*ARTICLE*
====

Beyers did not answer the Debtors’ motion for summary judgment; instead, he moved
to dismiss the Debtors’ adversary complaint on several grounds, including the
application of collateral estoppel to the state-court order granting him partial summary
judgment on his counterclaims. Alternatively, Beyers requested that the bankruptcy
court abstain from hearing the adversary proceeding pursuant to 28 U.S.C.
§1334(c)(1).

       The bankruptcy court held a hearing on Beyers’s motion to dismiss on July 1,
2009. At the hearing, the bankruptcy court invited the parties, several times, to submit
additional evidence and argument in support of their positions. After both parties
affirmatively stated that they had nothing more to offer, the bankruptcy court
announced its ruling from the bench. The Debtors timely appealed that ruling.

                                III. DISCUSSION
      As a preliminary matter, the Panel dispenses with the Debtors’ contention that
the bankruptcy court’s dismissal of the adversary proceeding should be reversed
because the bankruptcy court considered matters outside the pleadings in its decision.

                                           5
According to the Debtors, the bankruptcy court should have treated the Defendant’s
motion to dismiss as a motion for summary judgment, as required by Fed. R. Civ. P.
12(d),6 and should have given the Debtors an opportunity to respond to the
Defendant’s motion. This argument is without merit for two reasons.

       First, the record belies the Debtors’ contention that they were surprised by the
bankruptcy court’s consideration of matters outside the pleadings or that they were not
given an adequate opportunity to respond to the Defendant’s motion. Most of the
matters outside the pleadings considered by the court were actually “joint” exhibits
submitted by agreement between the Defendant and the Debtors. And the bankruptcy
court gave the Debtors no less than three opportunities, including two short recesses,
to offer additional evidence or argument in opposition to the Defendant’s motion.

====

*RECORD EXCERPTS*
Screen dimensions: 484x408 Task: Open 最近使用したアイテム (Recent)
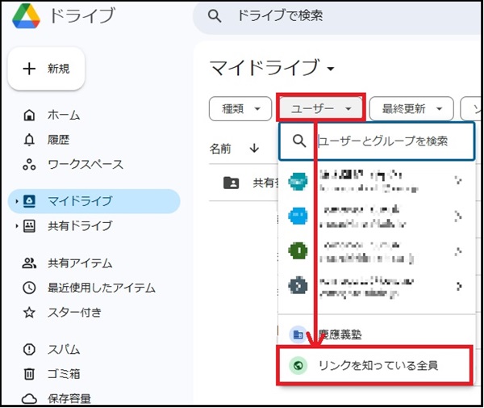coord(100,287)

====

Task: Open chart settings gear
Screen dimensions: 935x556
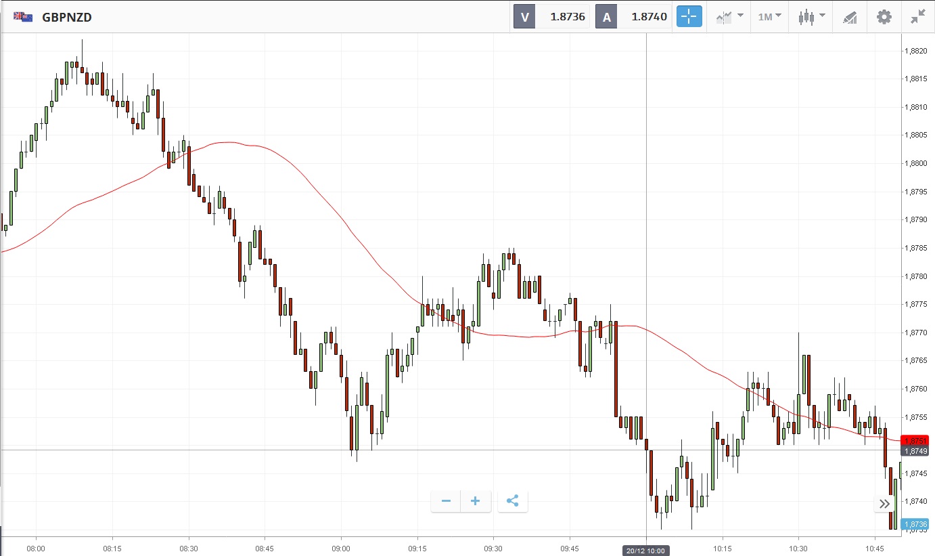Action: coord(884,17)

====

*YOUR TASKS*
• A. According to the court opinion, on what date did the bankruptcy court hold a hearing on Beyers's motion to dismiss?
• B. Extend the court opinion on the Debtors' bankruptcy appeal with a passage that picks up right after its final sentence.

*PER-TASK ANSWERS*
• A. July 1, 2009.

• B.
Upon reconvening after the first recess, the Debtors accepted the bankruptcy court’s
invitation and offered three additional exhibits. After that, however, the Debtors
affirmatively stated that they had nothing further to offer. At no point did the Debtors
object to the Court’s consideration of the exhibits or any other matters outside the
pleadings.

       The fact that the bankruptcy court never formally announced that it was treating
the Defendant’s motion to dismiss as a motion for summary judgment is immaterial;
all that matters is that the non-moving party has an adequate opportunityto respond.7

      6
       Applicable to bankruptcy proceedings pursuant to Fed. R. Bankr. P.
7012(b).
      7
         See Blair v. Wills, 420 F.3d 823, 826 (8th Cir. 2005) (holding that the
district court’s consideration of matters outside of pleadings on a motion to dismiss
was harmless where the non-movant had an adequate opportunity to respond). See
also Angel v. Williams, 12 F.3d 786, 788 (8th Cir. 1993) (noting that Rule 12(b)
does not require the court to give affirmative notice to the parties of its intent to
consider matters outside the complaint; constructive notice is sufficient when
plaintiff has adequate time to respond).
                                           6
And the record indicates that the Debtors had an adequate, if not ample, opportunity
to respond to the Defendant’s motion to dismiss.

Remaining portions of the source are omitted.